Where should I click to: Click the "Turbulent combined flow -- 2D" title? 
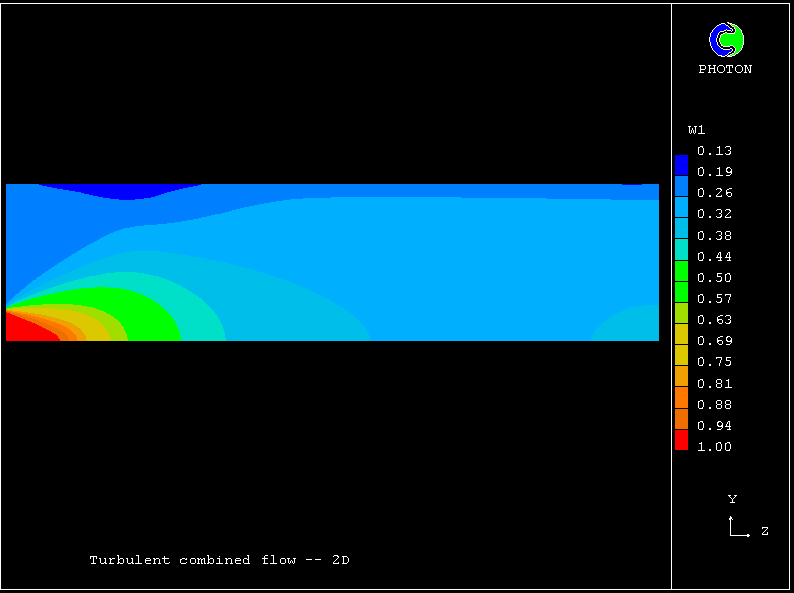pos(219,560)
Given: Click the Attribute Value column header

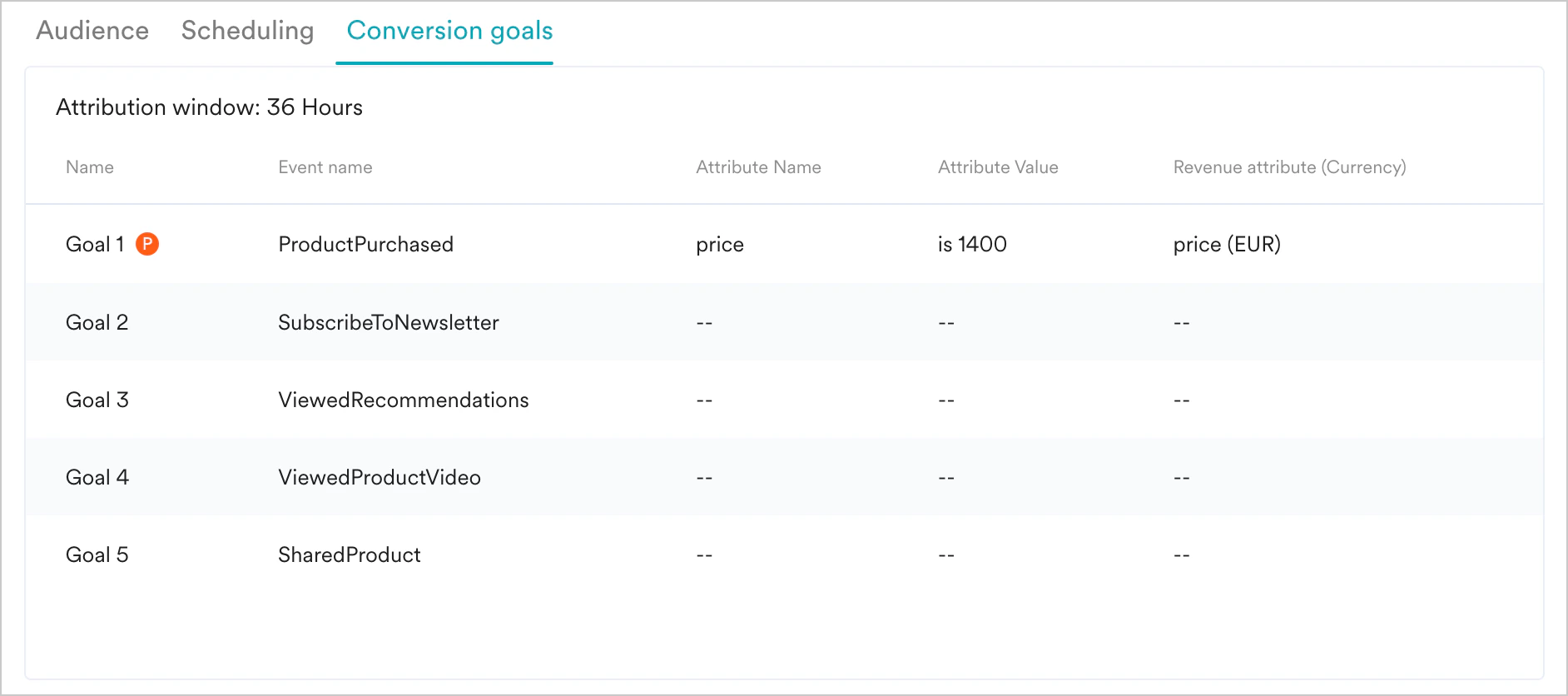Looking at the screenshot, I should coord(997,167).
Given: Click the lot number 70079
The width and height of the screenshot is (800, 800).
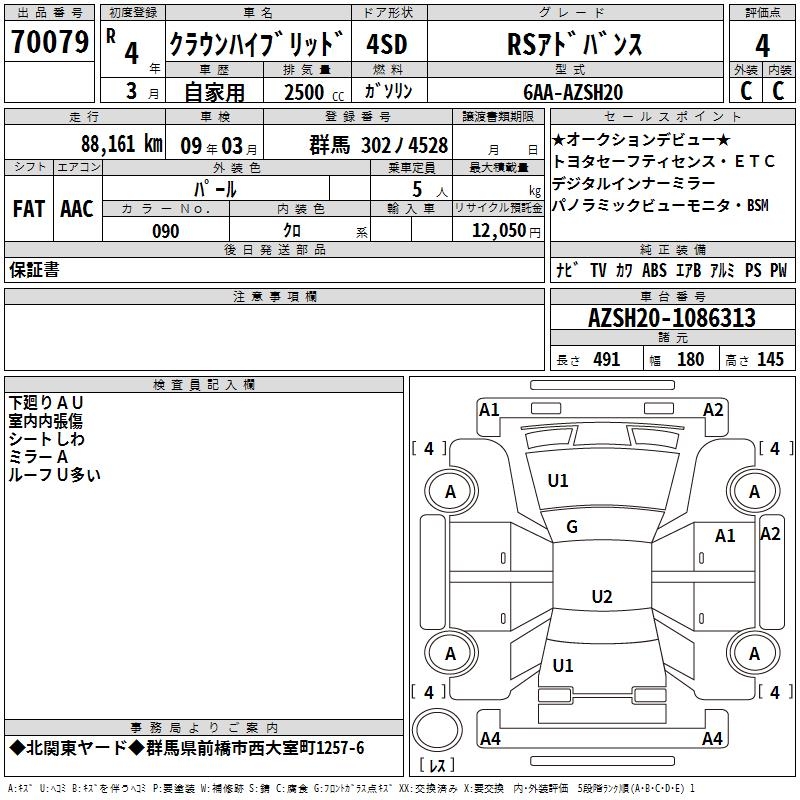Looking at the screenshot, I should [49, 44].
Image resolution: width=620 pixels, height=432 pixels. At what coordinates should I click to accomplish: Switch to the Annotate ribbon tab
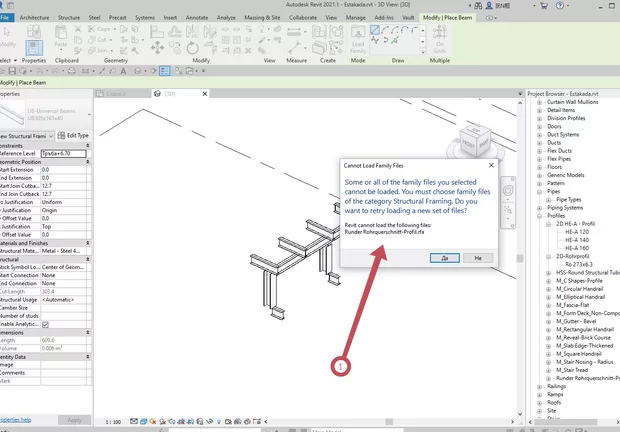pos(197,18)
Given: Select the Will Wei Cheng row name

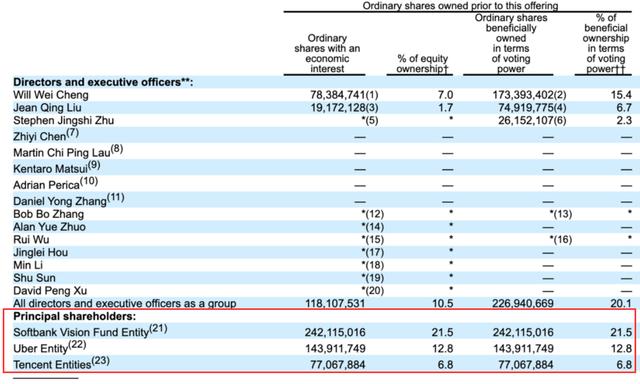Looking at the screenshot, I should point(51,95).
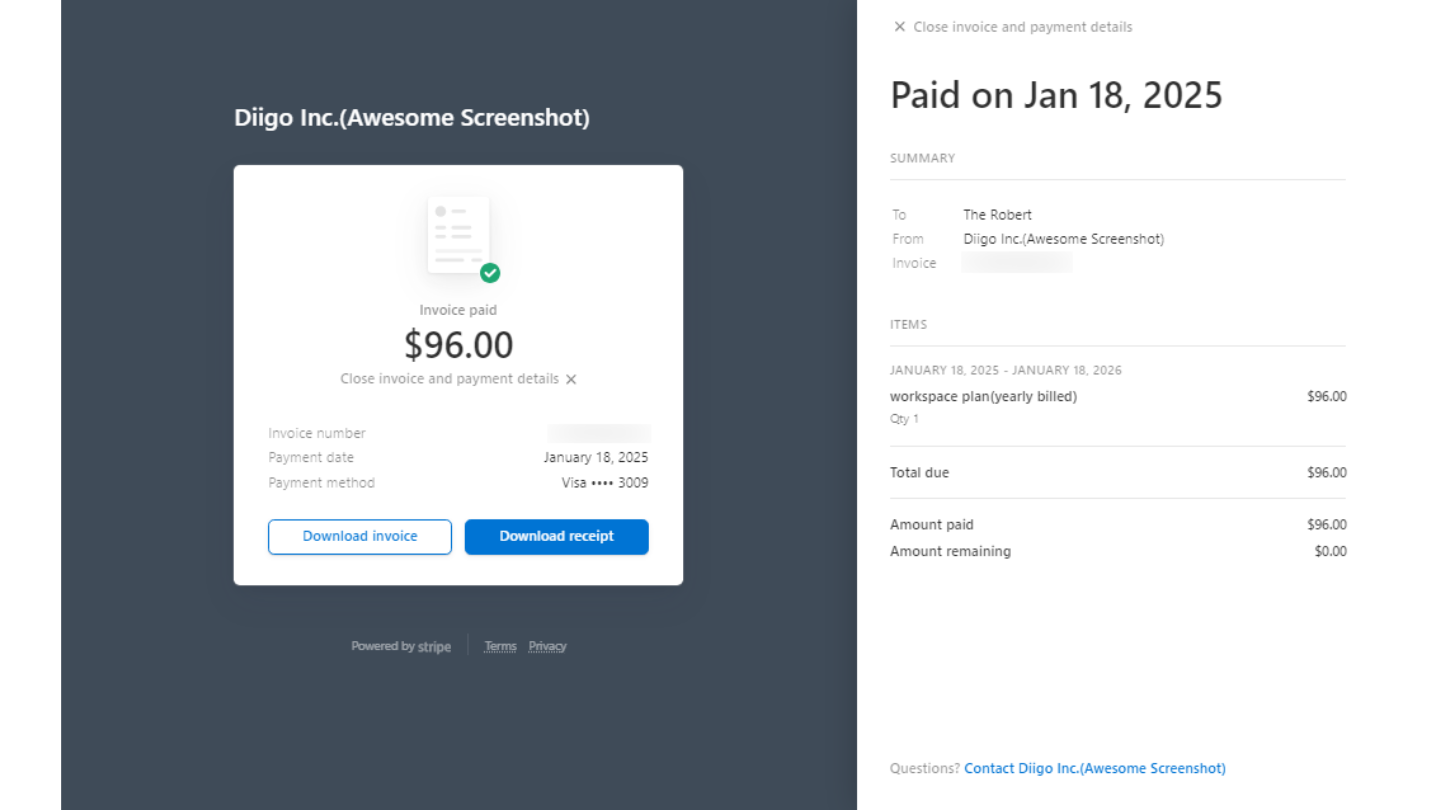1440x810 pixels.
Task: Click the Diigo Inc.(Awesome Screenshot) heading on the dark panel
Action: (412, 118)
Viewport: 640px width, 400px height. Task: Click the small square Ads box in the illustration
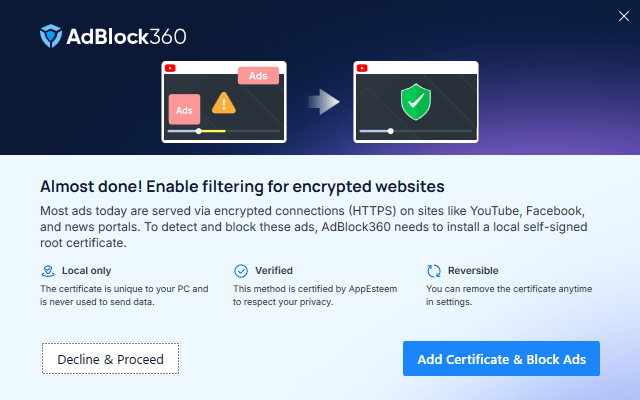184,109
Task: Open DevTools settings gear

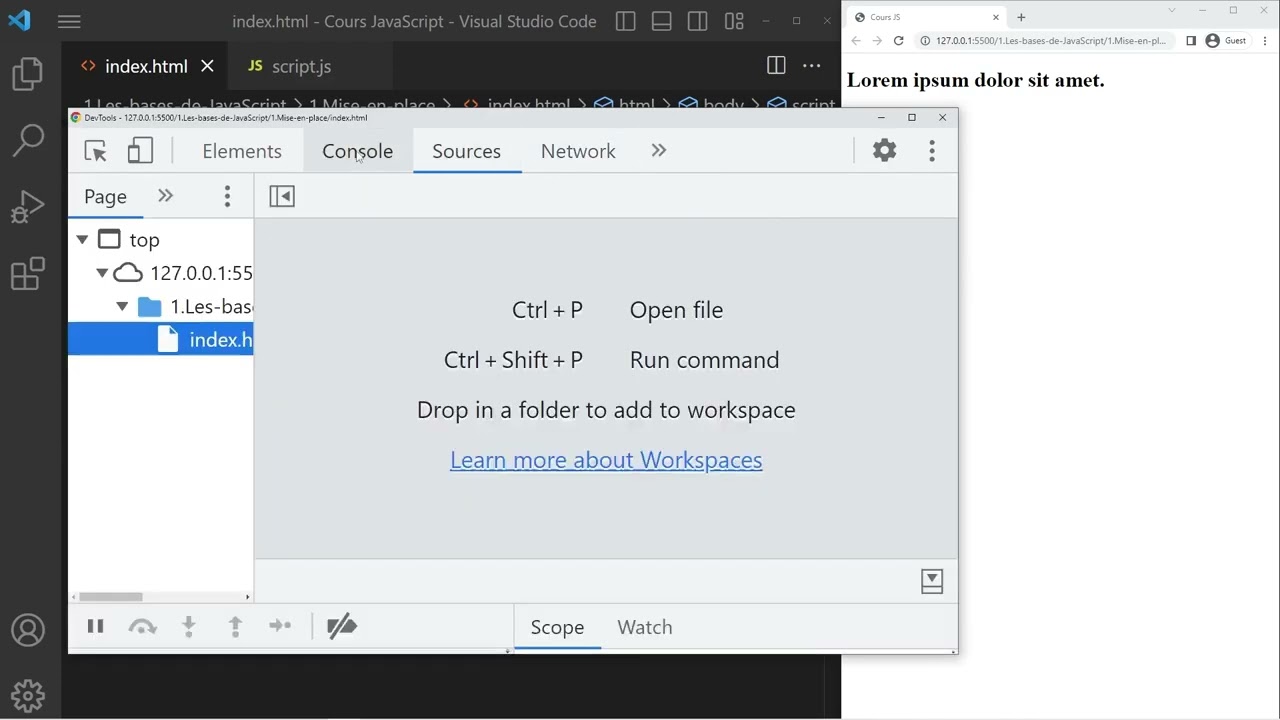Action: click(885, 151)
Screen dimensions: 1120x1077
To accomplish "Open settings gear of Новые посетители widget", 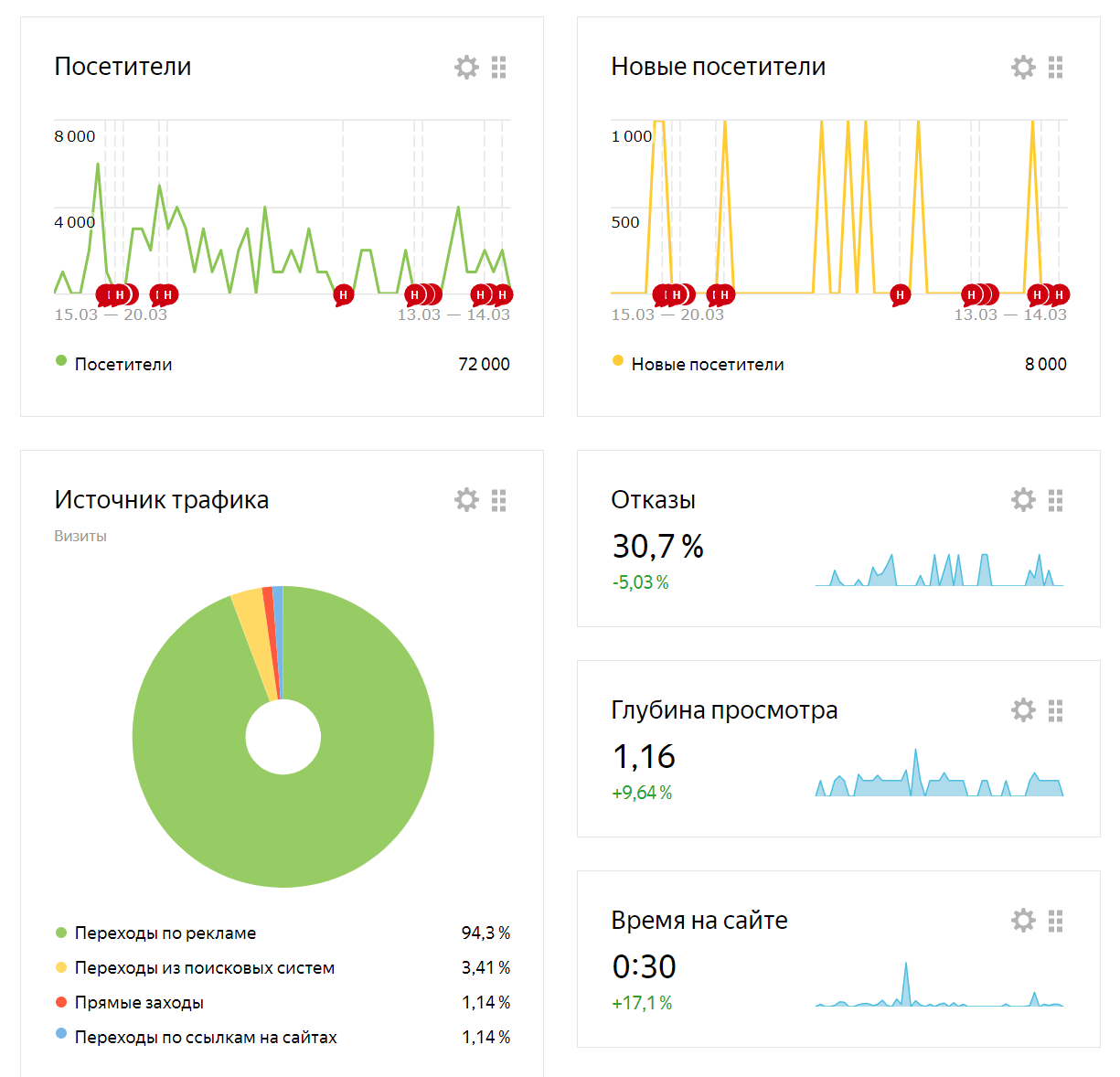I will (x=1023, y=67).
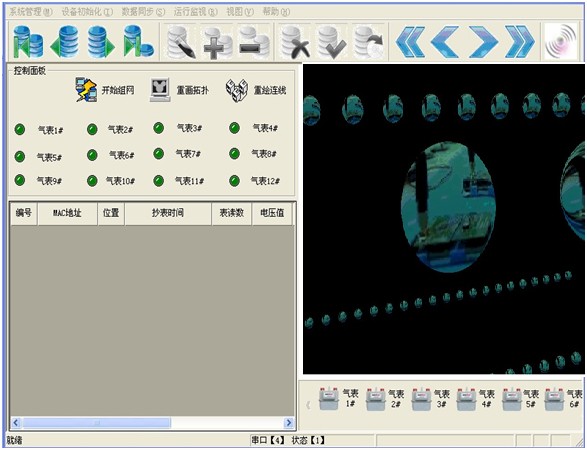Click the signal wave icon at toolbar end
The width and height of the screenshot is (587, 450).
pos(560,41)
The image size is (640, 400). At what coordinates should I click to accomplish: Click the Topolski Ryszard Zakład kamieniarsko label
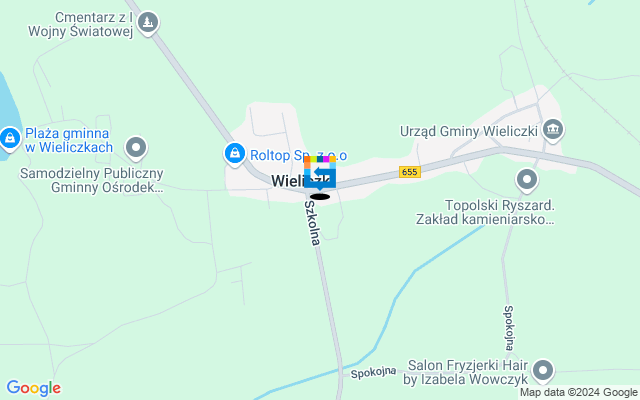[485, 212]
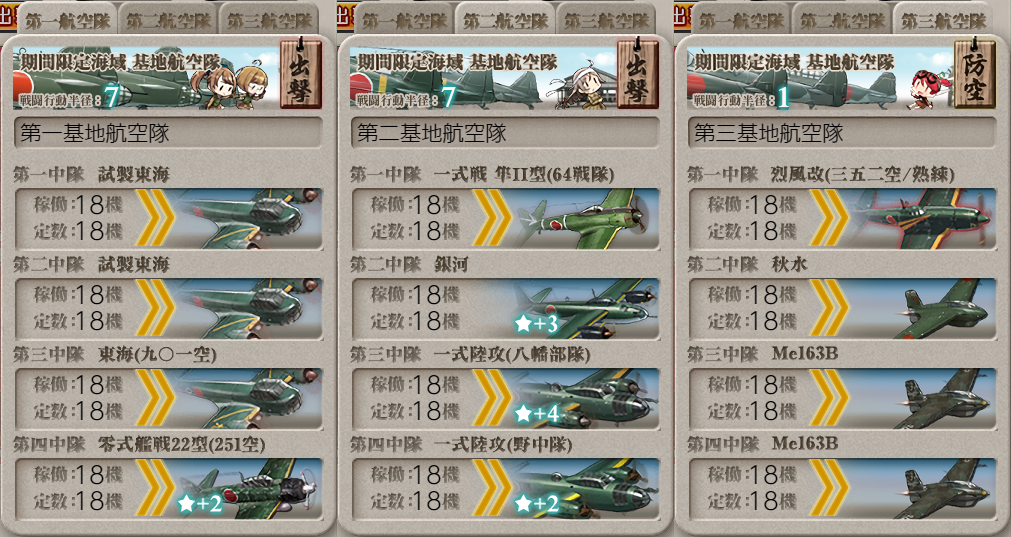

◆ **ASSIGNMENT**
Leave the pictures out and reproduce exactly the lines from the top of the listing above through the line with "Screen dimensions: 1120x1077".

◆ **FINAL ANSWER**
Where should I click to: Click the "Turbulent combined flow -- 2D" title? 
pos(219,560)
Given: Click the Attribute Value column header

Looking at the screenshot, I should coord(997,167).
Given: Click the lot number 70079
The width and height of the screenshot is (800, 800).
Looking at the screenshot, I should [49, 44].
Image resolution: width=620 pixels, height=432 pixels. At what coordinates should I click to accomplish: Switch to the Annotate ribbon tab
pos(197,18)
Given: Select the Will Wei Cheng row name

Looking at the screenshot, I should point(51,95).
1440x810 pixels.
Task: Click the Diigo Inc.(Awesome Screenshot) heading on the dark panel
Action: (412, 118)
Viewport: 640px width, 400px height. Task: Click the small square Ads box in the illustration
184,109
Task: Open DevTools settings gear

Action: click(885, 151)
Screen dimensions: 1120x1077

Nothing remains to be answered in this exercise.